WORK TO BE COMPLETED
Repeat the records exactly, so that each line matches the original.

....

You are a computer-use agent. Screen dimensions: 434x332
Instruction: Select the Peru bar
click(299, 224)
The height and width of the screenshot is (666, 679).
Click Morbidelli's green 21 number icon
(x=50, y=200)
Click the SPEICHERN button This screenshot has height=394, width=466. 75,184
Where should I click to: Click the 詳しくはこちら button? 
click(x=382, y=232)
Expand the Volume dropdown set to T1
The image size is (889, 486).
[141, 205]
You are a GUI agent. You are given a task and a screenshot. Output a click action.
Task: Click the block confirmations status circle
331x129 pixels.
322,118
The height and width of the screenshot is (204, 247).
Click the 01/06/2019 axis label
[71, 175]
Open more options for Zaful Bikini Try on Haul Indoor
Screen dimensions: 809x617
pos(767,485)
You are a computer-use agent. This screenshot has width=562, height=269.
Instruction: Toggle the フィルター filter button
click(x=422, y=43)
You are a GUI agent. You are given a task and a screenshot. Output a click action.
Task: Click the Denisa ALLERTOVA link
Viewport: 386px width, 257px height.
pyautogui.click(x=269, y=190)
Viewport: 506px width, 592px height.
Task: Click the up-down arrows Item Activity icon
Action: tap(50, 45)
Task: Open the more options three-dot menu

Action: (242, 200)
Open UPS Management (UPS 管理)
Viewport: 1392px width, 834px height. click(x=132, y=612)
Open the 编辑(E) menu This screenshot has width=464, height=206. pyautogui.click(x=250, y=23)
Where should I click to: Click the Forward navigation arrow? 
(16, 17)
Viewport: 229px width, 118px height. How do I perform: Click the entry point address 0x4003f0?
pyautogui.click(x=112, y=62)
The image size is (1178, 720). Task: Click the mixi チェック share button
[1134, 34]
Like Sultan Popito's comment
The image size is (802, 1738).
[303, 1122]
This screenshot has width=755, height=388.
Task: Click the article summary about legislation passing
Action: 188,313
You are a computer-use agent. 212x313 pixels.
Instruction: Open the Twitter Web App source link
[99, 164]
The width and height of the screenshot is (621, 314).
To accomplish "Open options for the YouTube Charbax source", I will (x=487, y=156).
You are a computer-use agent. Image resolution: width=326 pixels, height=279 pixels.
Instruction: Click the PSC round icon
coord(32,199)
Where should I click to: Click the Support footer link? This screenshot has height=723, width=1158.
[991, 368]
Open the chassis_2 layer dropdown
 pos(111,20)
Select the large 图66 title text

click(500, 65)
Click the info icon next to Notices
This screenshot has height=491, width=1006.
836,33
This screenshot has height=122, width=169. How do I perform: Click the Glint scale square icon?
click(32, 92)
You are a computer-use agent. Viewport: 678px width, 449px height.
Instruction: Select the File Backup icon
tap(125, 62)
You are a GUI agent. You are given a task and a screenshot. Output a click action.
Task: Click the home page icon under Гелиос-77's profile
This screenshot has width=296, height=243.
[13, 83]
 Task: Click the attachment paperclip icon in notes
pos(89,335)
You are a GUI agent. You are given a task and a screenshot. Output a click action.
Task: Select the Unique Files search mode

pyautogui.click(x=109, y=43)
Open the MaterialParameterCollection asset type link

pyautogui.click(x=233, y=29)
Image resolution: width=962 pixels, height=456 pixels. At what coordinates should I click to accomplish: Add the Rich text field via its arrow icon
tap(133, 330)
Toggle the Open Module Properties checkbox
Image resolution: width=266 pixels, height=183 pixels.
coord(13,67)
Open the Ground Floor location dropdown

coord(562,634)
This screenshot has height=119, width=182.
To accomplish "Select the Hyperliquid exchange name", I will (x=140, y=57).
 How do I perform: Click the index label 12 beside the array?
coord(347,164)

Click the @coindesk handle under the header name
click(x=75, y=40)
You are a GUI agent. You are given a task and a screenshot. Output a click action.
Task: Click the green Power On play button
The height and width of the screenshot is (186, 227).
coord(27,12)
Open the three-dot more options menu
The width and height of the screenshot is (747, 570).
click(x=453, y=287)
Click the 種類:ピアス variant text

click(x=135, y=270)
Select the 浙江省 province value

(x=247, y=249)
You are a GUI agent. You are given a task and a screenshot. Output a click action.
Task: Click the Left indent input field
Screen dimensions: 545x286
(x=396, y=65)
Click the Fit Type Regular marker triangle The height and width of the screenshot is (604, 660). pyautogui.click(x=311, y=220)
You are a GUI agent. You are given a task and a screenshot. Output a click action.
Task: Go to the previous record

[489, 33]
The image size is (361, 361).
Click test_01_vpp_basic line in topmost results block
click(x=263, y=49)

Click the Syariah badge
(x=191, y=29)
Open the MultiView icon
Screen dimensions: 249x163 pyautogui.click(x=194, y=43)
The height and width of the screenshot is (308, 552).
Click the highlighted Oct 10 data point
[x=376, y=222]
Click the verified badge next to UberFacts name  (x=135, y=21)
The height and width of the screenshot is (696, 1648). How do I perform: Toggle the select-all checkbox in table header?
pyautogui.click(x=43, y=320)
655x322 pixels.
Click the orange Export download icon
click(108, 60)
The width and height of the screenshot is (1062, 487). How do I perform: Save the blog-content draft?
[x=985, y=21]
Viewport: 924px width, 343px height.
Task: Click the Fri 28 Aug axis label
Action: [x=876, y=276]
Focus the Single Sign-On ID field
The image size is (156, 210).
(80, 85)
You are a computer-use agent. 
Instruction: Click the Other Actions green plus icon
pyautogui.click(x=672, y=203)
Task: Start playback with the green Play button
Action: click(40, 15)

....

ANSWER
You are a computer-use agent. Screen dimensions: 434x332
Instruction: Select the Peru bar
click(299, 224)
The height and width of the screenshot is (666, 679).
Click Morbidelli's green 21 number icon
(x=50, y=200)
Click the SPEICHERN button This screenshot has height=394, width=466. 75,184
Where should I click to: Click the 詳しくはこちら button? 
click(x=382, y=232)
Expand the Volume dropdown set to T1
The image size is (889, 486).
[141, 205]
You are a GUI agent. You are given a task and a screenshot. Output a click action.
Task: Click the block confirmations status circle
331x129 pixels.
322,118
The height and width of the screenshot is (204, 247).
Click the 01/06/2019 axis label
[71, 175]
Open more options for Zaful Bikini Try on Haul Indoor
Screen dimensions: 809x617
pos(767,485)
You are a computer-use agent. This screenshot has width=562, height=269.
Instruction: Toggle the フィルター filter button
click(x=422, y=43)
You are a GUI agent. You are given a task and a screenshot. Output a click action.
Task: Click the Denisa ALLERTOVA link
Viewport: 386px width, 257px height.
pyautogui.click(x=269, y=190)
Viewport: 506px width, 592px height.
Task: Click the up-down arrows Item Activity icon
Action: tap(50, 45)
Task: Open the more options three-dot menu

Action: (242, 200)
Open UPS Management (UPS 管理)
Viewport: 1392px width, 834px height. click(x=132, y=612)
Open the 编辑(E) menu This screenshot has width=464, height=206. pyautogui.click(x=250, y=23)
Where should I click to: Click the Forward navigation arrow? 
(16, 17)
Viewport: 229px width, 118px height. How do I perform: Click the entry point address 0x4003f0?
pyautogui.click(x=112, y=62)
The image size is (1178, 720). Task: Click the mixi チェック share button
[1134, 34]
Like Sultan Popito's comment
The image size is (802, 1738).
[303, 1122]
This screenshot has width=755, height=388.
Task: Click the article summary about legislation passing
Action: 188,313
You are a computer-use agent. 212x313 pixels.
Instruction: Open the Twitter Web App source link
[99, 164]
The width and height of the screenshot is (621, 314).
To accomplish "Open options for the YouTube Charbax source", I will (x=487, y=156).
You are a computer-use agent. Image resolution: width=326 pixels, height=279 pixels.
Instruction: Click the PSC round icon
coord(32,199)
Where should I click to: Click the Support footer link? This screenshot has height=723, width=1158.
[991, 368]
Open the chassis_2 layer dropdown
 pos(111,20)
Select the large 图66 title text

click(500, 65)
Click the info icon next to Notices
This screenshot has height=491, width=1006.
836,33
This screenshot has height=122, width=169. How do I perform: Click the Glint scale square icon?
click(32, 92)
You are a computer-use agent. Viewport: 678px width, 449px height.
Instruction: Select the File Backup icon
tap(125, 62)
You are a GUI agent. You are given a task and a screenshot. Output a click action.
Task: Click the home page icon under Гелиос-77's profile
This screenshot has width=296, height=243.
[13, 83]
 Task: Click the attachment paperclip icon in notes
pos(89,335)
You are a GUI agent. You are given a task and a screenshot. Output a click action.
Task: Select the Unique Files search mode

pyautogui.click(x=109, y=43)
Open the MaterialParameterCollection asset type link

pyautogui.click(x=233, y=29)
Image resolution: width=962 pixels, height=456 pixels. At what coordinates should I click to accomplish: Add the Rich text field via its arrow icon
tap(133, 330)
Toggle the Open Module Properties checkbox
Image resolution: width=266 pixels, height=183 pixels.
coord(13,67)
Open the Ground Floor location dropdown

coord(562,634)
This screenshot has height=119, width=182.
To accomplish "Select the Hyperliquid exchange name", I will (x=140, y=57).
 How do I perform: Click the index label 12 beside the array?
coord(347,164)

Click the @coindesk handle under the header name
click(x=75, y=40)
You are a GUI agent. You are given a task and a screenshot. Output a click action.
Task: Click the green Power On play button
The height and width of the screenshot is (186, 227).
coord(27,12)
Open the three-dot more options menu
The width and height of the screenshot is (747, 570).
click(x=453, y=287)
Click the 種類:ピアス variant text

click(x=135, y=270)
Select the 浙江省 province value

(x=247, y=249)
You are a GUI agent. You are given a task and a screenshot. Output a click action.
Task: Click the Left indent input field
Screen dimensions: 545x286
(x=396, y=65)
Click the Fit Type Regular marker triangle The height and width of the screenshot is (604, 660). pyautogui.click(x=311, y=220)
You are a GUI agent. You are given a task and a screenshot. Output a click action.
Task: Go to the previous record

[489, 33]
The image size is (361, 361).
Click test_01_vpp_basic line in topmost results block
click(x=263, y=49)

Click the Syariah badge
(x=191, y=29)
Open the MultiView icon
Screen dimensions: 249x163 pyautogui.click(x=194, y=43)
The height and width of the screenshot is (308, 552).
Click the highlighted Oct 10 data point
[x=376, y=222]
Click the verified badge next to UberFacts name  (x=135, y=21)
The height and width of the screenshot is (696, 1648). How do I perform: Toggle the select-all checkbox in table header?
pyautogui.click(x=43, y=320)
655x322 pixels.
Click the orange Export download icon
click(108, 60)
The width and height of the screenshot is (1062, 487). How do I perform: Save the blog-content draft?
[x=985, y=21]
Viewport: 924px width, 343px height.
Task: Click the Fri 28 Aug axis label
Action: [x=876, y=276]
Focus the Single Sign-On ID field
The image size is (156, 210).
(80, 85)
You are a computer-use agent. 
Instruction: Click the Other Actions green plus icon
pyautogui.click(x=672, y=203)
Task: Start playback with the green Play button
Action: click(40, 15)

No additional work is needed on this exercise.